* [Source passage]:
#####
The relative origin of the figural arrangement here is more complicated. The formal pose of the Madonna and Child appears to have been inspired by a design of Vittore Carpaccio, an example of which was offered at Sotheby's, New York, 30 January 2019, lot 6, datable to circa 1492, where the pair sit before an open window on the left – a device also favoured by Alvise Vivarini, a decade earlier. An arched window, as in Vivarini's Madonna and Child of 1483,6 is also found in a Madonna and Child in a similar pose, in the Fogg Art Museum, Harvard, which bears a traditional attribution to Bellini's follower, Lattanzio da Rimini.7
The figures in the Fogg painting correspond with the Carpaccio example, but the drapery and headdress are closer to those found in another work also formerly associated with Cima, sold London, Sotheby's, 26 April 2007, lot 68, as by a follower of Giovanni Bellini (fig. 1).8 Though clearly inspired by the examples of Carpaccio in its figure composition, and Vivarini in the arched window, the figures in the Sotheby's 2007 work in turn bear so much similarity to the present painting, as to suggest that it may also be an early Madonna by Bartolomeo Veneto, which Professor Humfrey dates to circa 1500.
The present work should therefore be seen as the result of the migration of a model that may have originated with Vivarini, was adapted by Carpaccio, translated into the language of the Bellini workshop, and finally transcribed into Bartolomeo Veneto's idiomatic, eclectic interpretation.
We are grateful to Professor Peter Humfrey for his help in the cataloguing of this lot, and for endorsing the attribution to Bartolomeo Veneto on the basis of first-hand inspection. This painting will be published by Professor Peter Humfrey in a forthcoming article, 'A Group of Madonnas by Carpaccio and Bartolomeo Veneto, and perhaps by Alvise Vivarini', in the Colnaghi Studies Journal, no. 6, March 2020.
#####
* [Listed entries]:

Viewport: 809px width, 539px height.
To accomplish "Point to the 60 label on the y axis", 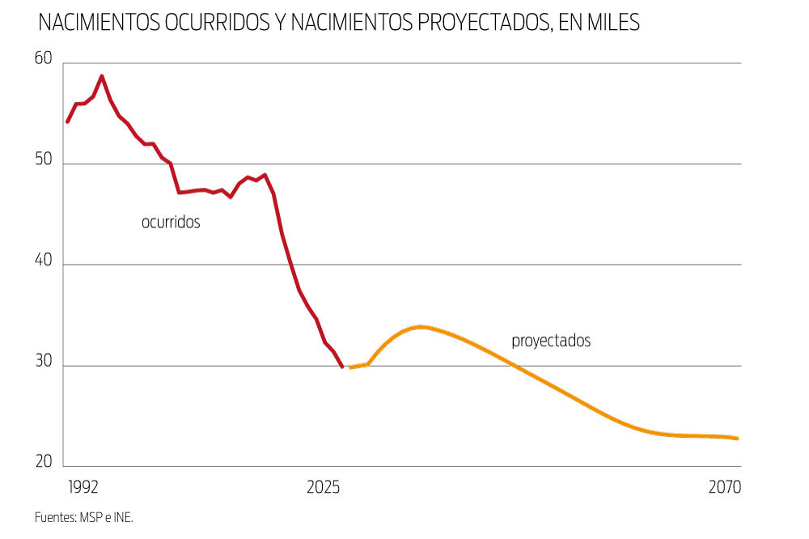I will tap(43, 59).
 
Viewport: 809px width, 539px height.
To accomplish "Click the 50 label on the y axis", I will tap(43, 161).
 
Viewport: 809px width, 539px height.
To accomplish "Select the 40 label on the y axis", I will tap(43, 261).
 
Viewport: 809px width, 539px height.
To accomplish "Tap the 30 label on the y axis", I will tap(43, 363).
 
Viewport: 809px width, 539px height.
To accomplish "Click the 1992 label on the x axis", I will tap(84, 487).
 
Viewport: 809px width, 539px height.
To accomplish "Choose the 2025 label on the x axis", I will tap(323, 487).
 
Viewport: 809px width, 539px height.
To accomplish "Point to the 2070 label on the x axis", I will tap(724, 487).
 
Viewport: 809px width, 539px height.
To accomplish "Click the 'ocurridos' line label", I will tap(171, 222).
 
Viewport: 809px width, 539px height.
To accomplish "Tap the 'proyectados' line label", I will tap(551, 341).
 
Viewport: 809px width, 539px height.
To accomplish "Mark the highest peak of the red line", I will tap(102, 76).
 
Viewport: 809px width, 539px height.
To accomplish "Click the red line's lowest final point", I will tap(342, 367).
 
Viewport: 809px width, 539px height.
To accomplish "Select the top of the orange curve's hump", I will tap(420, 326).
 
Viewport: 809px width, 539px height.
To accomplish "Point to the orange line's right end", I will tap(737, 439).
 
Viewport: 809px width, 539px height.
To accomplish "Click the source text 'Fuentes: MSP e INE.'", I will tap(83, 516).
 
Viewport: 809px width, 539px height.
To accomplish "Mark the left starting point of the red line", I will tap(68, 121).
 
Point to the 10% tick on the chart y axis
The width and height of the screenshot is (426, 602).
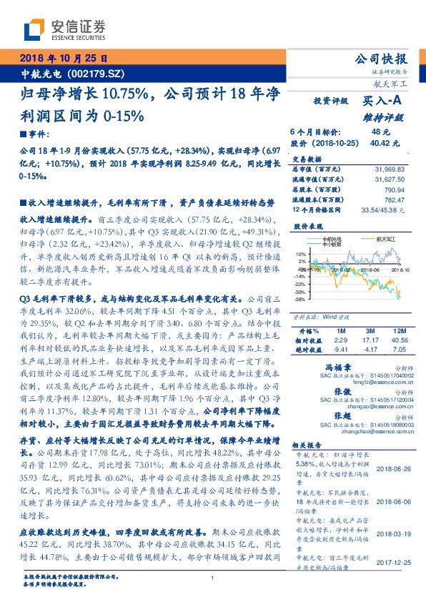301,254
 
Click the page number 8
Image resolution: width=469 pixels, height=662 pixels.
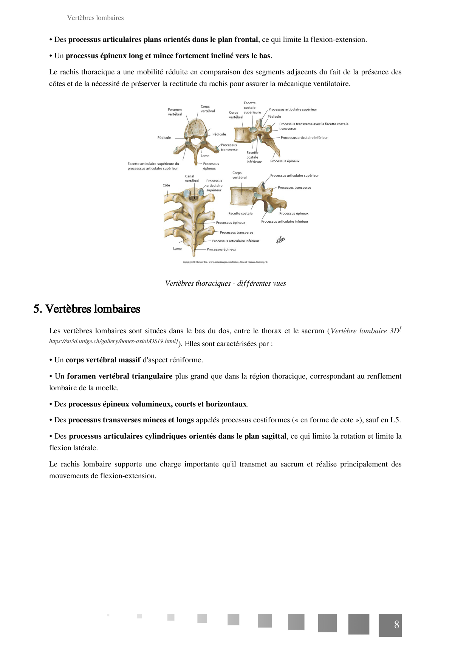pos(396,625)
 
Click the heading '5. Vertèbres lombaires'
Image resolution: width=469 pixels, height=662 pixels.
pos(87,309)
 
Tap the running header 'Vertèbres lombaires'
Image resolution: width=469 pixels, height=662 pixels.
pos(95,18)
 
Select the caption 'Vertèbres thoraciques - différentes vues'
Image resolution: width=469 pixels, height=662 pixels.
pos(226,283)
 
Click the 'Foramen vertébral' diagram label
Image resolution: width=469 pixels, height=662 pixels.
pos(175,112)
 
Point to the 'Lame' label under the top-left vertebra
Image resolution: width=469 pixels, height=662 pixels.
pos(205,156)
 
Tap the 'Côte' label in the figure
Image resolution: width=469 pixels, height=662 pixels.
pos(166,185)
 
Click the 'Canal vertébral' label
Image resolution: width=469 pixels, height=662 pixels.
pos(192,179)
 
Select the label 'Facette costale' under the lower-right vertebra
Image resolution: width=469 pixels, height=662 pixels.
pos(240,214)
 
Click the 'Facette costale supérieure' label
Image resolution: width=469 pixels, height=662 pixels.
pos(252,108)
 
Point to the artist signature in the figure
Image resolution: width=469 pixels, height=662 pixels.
pos(280,240)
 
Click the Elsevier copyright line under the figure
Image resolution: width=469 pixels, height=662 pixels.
pos(225,262)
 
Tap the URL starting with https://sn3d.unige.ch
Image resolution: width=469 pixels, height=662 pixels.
pos(113,341)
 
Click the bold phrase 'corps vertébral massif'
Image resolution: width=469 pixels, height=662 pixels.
pos(103,360)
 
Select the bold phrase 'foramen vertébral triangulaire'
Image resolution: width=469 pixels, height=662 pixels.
pos(119,376)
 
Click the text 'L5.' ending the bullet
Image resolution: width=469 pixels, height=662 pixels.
pos(395,420)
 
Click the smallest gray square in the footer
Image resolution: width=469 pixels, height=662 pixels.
pos(108,615)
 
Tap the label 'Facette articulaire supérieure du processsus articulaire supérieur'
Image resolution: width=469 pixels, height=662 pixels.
pos(153,166)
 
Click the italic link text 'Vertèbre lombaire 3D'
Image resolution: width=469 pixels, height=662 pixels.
pos(365,331)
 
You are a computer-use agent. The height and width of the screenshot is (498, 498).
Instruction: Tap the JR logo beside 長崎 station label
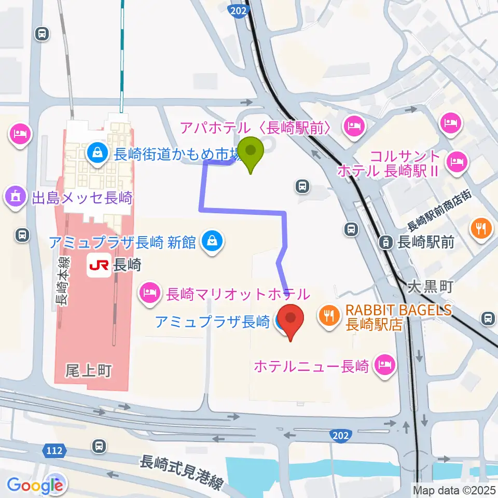[x=99, y=265]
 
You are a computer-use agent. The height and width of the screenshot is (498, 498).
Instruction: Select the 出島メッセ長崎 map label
[x=82, y=198]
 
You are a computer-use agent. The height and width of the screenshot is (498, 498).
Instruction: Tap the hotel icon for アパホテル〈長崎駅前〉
[x=355, y=125]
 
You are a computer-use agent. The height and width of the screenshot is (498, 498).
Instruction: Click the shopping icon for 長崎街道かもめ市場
[x=96, y=153]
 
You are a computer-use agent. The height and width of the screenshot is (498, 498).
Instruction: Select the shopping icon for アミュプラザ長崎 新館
[x=212, y=241]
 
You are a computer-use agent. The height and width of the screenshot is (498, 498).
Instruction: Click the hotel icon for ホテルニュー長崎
[x=385, y=367]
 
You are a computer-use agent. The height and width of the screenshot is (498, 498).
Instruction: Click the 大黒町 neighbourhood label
[x=431, y=286]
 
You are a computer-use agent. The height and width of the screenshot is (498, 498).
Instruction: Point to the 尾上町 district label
[x=88, y=370]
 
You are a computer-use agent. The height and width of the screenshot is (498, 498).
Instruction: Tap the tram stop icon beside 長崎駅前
[x=386, y=241]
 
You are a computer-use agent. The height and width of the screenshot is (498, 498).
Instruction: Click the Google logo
[x=35, y=485]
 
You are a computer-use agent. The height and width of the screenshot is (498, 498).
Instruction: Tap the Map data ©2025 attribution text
[x=454, y=489]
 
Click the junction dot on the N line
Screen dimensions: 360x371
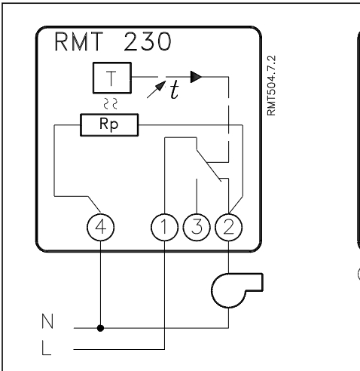pos(100,328)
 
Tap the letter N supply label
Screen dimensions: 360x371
pos(47,321)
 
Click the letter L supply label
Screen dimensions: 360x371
pos(46,348)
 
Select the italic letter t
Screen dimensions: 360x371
pos(175,90)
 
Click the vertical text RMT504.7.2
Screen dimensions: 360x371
pos(271,85)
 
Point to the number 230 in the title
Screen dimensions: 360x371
pos(148,41)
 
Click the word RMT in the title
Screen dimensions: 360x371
pos(79,41)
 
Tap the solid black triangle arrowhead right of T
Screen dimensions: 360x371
pos(196,77)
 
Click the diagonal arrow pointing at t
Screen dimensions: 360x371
pos(156,90)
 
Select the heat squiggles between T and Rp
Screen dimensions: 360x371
pos(111,103)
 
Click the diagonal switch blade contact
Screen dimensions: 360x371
pos(209,166)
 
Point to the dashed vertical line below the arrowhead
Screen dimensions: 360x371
pos(228,119)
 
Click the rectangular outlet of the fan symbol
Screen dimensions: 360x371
pos(254,282)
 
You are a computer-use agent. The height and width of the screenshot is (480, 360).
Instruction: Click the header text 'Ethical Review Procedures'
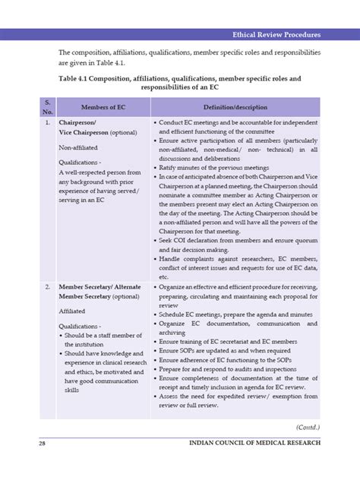(278, 35)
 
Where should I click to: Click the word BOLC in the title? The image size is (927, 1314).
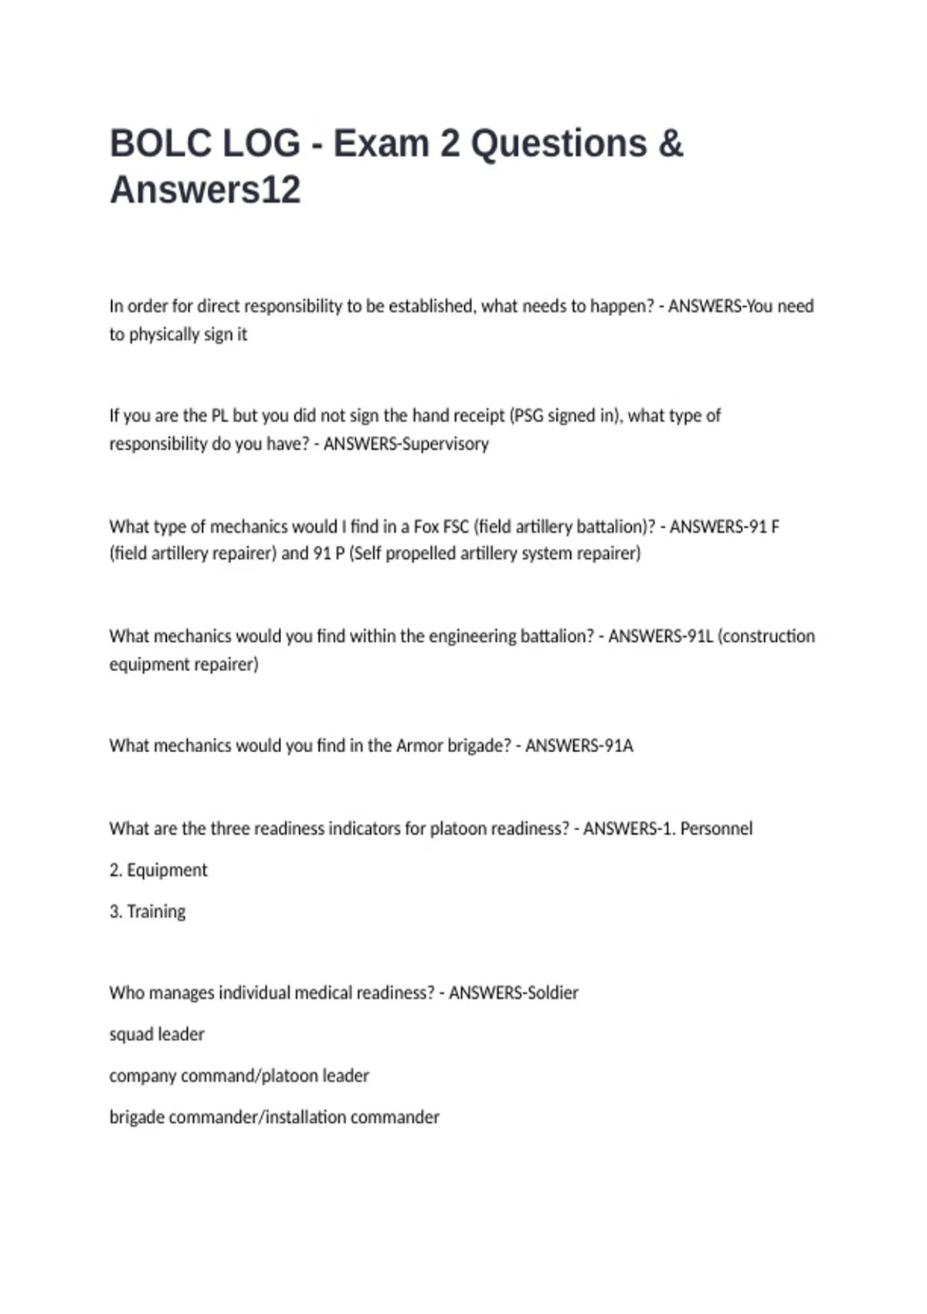[x=161, y=144]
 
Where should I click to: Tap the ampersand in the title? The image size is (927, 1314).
[x=671, y=144]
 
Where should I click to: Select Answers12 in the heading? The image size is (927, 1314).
[x=205, y=190]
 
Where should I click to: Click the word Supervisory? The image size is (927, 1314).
[x=446, y=444]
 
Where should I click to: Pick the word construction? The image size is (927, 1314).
[x=769, y=636]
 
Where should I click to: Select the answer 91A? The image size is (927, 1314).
[x=618, y=746]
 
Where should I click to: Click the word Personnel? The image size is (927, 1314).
[x=716, y=829]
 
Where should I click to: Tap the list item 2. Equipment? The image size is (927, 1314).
[x=158, y=870]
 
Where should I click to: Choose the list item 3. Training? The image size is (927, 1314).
[x=148, y=912]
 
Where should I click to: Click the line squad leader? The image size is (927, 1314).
[x=157, y=1034]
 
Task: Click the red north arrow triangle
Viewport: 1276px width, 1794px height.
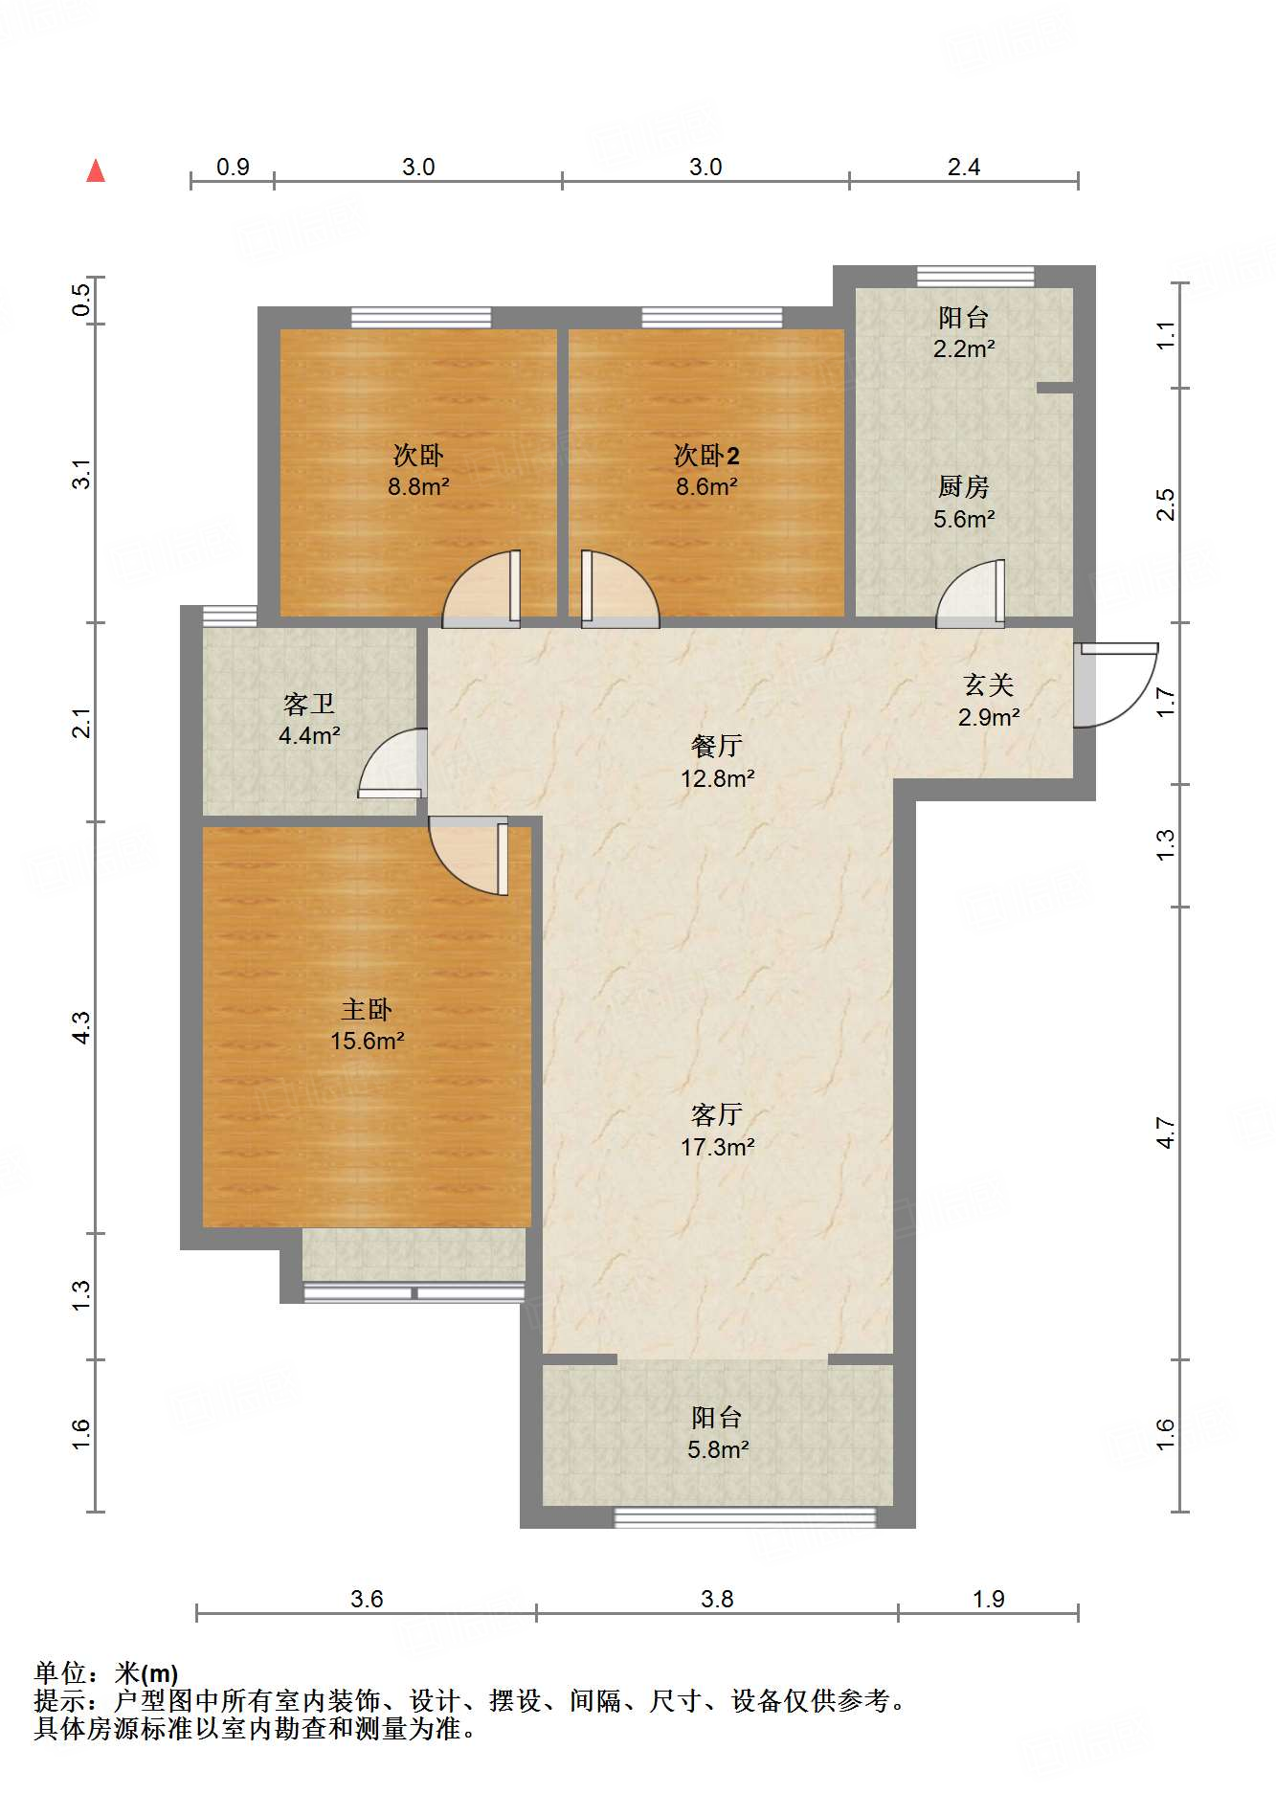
#####
* [Your tasks]:
1. Translate this sentence from the passage on the Madonna and Child into Spanish: "The present work should therefore be seen as the result of the migration of a model that may have originated with Vivarini, was adapted by Carpaccio, translated into the language of the Bellini workshop, and finally transcribed into Bartolomeo Veneto's idiomatic, eclectic interpretation."
2. Carry on the passage on the Madonna and Child from its final sentence.

* [Written responses]:
1. Por lo tanto, la presente obra debe considerarse el resultado de la migración de un modelo que pudo haberse originado con Vivarini, fue adaptado por Carpaccio, traducido al lenguaje del taller de Bellini y, finalmente, transcrito en la interpretación idiomática y ecléctica de Bartolomeo Veneto.

2.
1 Musée du Petit Palais, Avignon, inv. no. 20419; Alana Collection, Newark, Delaware, signed and dated 1502; sold Milan, Finarte, 18 October 1994, lot 27; Musée Fesch, Ajaccio, inv. no. 852.1.391, signed and indistinctly dated; and Accademia Carrara, Bergamo, inv. no. 723, signed and dated 1505; see L. Pagnotta, Bartolomeo Veneto. L’opera completa, Florence 1997, pp. 154–63, cat. nos 1-5, all reproduced.
2 Alana Collection, Newark, Delaware; see M. Minardi in M. Boskovits (ed.), The Alana Collection, II: Italian Paintings and Sculptures from the Fourteenth to the Sixteenth Century, Florence, 2011, pp. 64–70.
3 Galleria degli Uffizi, Florence, inv. no. 1890, no. 903; see R. Ghiotto and T. Pignatti, L’opera completa di Giovanni Bellini, Milan 1969, p. 103, cat. no. 149, reproduced.
4 National Gallery of Art, Washington, inv. no. 1939.1.217; see Ghiotto and Pignatti 1969, p. 106, cat. no. 182, reproduced.
5 Palazzo Barberini, Rome, inv. no. 1354; see L. Mochi Onori and R. Vodret, Galleria Nazionale d'Arte Antica. Palazzo Barberini, i dipinti. Catalogo sistematico, Rome 2008, p. 340.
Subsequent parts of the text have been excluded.